Digital avatars for psychosis: A new study suggests that externalizing the voices people with psychosis hear may be a useful therapeutic approach. How to externalize those voices? By digitally animating them.
- The multicenter trial in the U.K. found that 16 weeks of digital avatar therapy lessened how distressing auditory verbal hallucinations are as well as their severity and frequency.
- How it works: Patients talk with an animated head and voice representing their hallucinations. They work with their therapist to create the avatar, so it’s as faithful a representation of their voice as they can get. From there, it looks like fighting back, out loud, against the distressing voice, disarming its mystery and power.
- The study authors believe their approach is the first to directly lessen the effects of these auditory hallucinations—and sustain that impact.
Taking auditory hallucinations seriously: The stigma around schizophrenia and other psychiatric disorders may make many people believe that auditory verbal hallucinations are strange but ultimately harmless.
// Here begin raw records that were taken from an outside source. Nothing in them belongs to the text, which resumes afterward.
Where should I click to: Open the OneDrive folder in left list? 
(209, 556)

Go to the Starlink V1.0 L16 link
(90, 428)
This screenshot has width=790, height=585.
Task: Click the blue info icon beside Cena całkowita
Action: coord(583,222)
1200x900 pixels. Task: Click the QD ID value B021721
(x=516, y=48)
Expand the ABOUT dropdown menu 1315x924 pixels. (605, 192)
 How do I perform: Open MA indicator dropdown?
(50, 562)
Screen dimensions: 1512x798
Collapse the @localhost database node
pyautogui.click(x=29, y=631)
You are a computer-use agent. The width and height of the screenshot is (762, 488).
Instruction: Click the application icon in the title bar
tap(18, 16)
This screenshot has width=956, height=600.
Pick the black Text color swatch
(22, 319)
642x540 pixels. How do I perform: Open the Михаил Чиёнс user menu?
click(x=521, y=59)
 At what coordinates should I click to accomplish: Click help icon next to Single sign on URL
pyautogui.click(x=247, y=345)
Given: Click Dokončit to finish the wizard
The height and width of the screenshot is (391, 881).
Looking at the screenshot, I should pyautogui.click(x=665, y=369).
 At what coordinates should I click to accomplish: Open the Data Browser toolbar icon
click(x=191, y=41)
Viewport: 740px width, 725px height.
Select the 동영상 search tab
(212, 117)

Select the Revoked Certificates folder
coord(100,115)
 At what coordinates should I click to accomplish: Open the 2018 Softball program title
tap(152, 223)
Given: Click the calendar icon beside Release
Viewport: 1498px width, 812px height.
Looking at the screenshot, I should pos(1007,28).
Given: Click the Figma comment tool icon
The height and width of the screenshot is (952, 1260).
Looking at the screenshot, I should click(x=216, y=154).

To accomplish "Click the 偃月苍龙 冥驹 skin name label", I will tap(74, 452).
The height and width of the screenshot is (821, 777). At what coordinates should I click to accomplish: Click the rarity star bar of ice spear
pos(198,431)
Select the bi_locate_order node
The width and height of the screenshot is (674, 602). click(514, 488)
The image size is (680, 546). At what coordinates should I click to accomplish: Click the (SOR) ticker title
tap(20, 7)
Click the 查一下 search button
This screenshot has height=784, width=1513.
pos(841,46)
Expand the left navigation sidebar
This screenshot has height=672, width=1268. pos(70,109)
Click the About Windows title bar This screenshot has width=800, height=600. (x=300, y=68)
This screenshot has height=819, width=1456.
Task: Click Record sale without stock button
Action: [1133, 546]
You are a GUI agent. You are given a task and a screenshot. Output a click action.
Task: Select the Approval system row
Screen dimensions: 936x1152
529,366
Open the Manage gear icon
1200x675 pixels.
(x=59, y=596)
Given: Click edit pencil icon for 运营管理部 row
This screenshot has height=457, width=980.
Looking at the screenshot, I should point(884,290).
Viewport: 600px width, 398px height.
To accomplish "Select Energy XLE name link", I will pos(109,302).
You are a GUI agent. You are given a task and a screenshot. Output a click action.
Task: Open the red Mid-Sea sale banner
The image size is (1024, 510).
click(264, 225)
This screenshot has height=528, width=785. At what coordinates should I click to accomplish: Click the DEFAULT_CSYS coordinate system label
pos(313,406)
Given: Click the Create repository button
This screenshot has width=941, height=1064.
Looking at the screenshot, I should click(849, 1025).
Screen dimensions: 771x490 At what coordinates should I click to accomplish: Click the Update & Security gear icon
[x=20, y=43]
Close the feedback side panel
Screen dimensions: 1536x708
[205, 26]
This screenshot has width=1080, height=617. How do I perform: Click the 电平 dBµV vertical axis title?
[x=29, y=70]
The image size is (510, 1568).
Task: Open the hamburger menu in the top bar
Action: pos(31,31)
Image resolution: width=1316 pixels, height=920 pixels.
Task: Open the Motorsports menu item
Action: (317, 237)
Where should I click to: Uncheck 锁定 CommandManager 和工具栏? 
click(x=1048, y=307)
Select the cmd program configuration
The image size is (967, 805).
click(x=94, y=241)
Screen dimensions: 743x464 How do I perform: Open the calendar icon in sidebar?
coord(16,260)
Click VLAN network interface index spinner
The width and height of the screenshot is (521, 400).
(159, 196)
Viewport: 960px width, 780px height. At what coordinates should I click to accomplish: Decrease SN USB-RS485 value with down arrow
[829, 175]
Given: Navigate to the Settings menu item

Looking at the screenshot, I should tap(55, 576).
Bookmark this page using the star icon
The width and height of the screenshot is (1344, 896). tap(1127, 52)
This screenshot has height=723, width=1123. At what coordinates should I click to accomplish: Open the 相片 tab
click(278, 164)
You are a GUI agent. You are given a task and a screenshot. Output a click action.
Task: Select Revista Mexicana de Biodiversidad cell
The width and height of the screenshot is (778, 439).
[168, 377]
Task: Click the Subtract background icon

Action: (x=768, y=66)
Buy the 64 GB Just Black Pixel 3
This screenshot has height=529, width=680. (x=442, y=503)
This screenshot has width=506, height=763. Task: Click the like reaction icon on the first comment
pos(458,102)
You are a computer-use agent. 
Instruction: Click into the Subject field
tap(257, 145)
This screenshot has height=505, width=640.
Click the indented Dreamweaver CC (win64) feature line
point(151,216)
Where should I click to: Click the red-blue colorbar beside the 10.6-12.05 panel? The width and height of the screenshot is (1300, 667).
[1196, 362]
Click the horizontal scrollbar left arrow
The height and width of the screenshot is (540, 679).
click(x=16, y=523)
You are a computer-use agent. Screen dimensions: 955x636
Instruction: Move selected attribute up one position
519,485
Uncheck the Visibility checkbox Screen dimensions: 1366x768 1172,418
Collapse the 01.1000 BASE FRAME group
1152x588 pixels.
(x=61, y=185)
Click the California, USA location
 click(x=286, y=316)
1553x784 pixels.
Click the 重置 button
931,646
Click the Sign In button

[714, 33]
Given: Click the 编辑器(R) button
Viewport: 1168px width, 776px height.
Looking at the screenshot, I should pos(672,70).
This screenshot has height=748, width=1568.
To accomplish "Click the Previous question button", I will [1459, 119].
That couldn’t be further from the truth.
- Without treatment, these voices often are abusive, frightening, and incessant, which further contributes to mental health deterioration.
- Previous attempts at treating auditory hallucinations with drugs or cognitive behavioral therapy (CBT) have yielded less than stellar results.
- The study represents a new approach—along with a shift in psychiatry toward taking auditory hallucinations seriously instead of dismissing them as trivial.
This all comes as the global prevalence of conditions like schizophrenia continues to grow, with more people than ever diagnosed and looking for respite.
Our takeaways: We’re eager to see how this targeted use of a digital therapeutic may come to be more generally available as trials continue.
- Avatar therapy is actually not completely new—the first pilot study took place in 2013.
- Now, with a multicenter trial, the approach is gathering steam. All in a time when other mental health digital therapeutics are becoming more common and accessible.
- However, as with some digital therapeutics companies which have failed to convince payers and regulators alike to get onboard, not everyone is convinced of digital avatars. Critics voice concern about the study results’ reproducibility, arguing that the media coverage and AI involvement have hyped the story up beyond its merit.
- We’re eager to keep seeing the technology help real patients, especially once it’s tested more broadly in NHS settings. And whether it’s through this DTx innovation or another, we’re heartened by the increased attention and respect these stigmatized mental health conditions are receiving.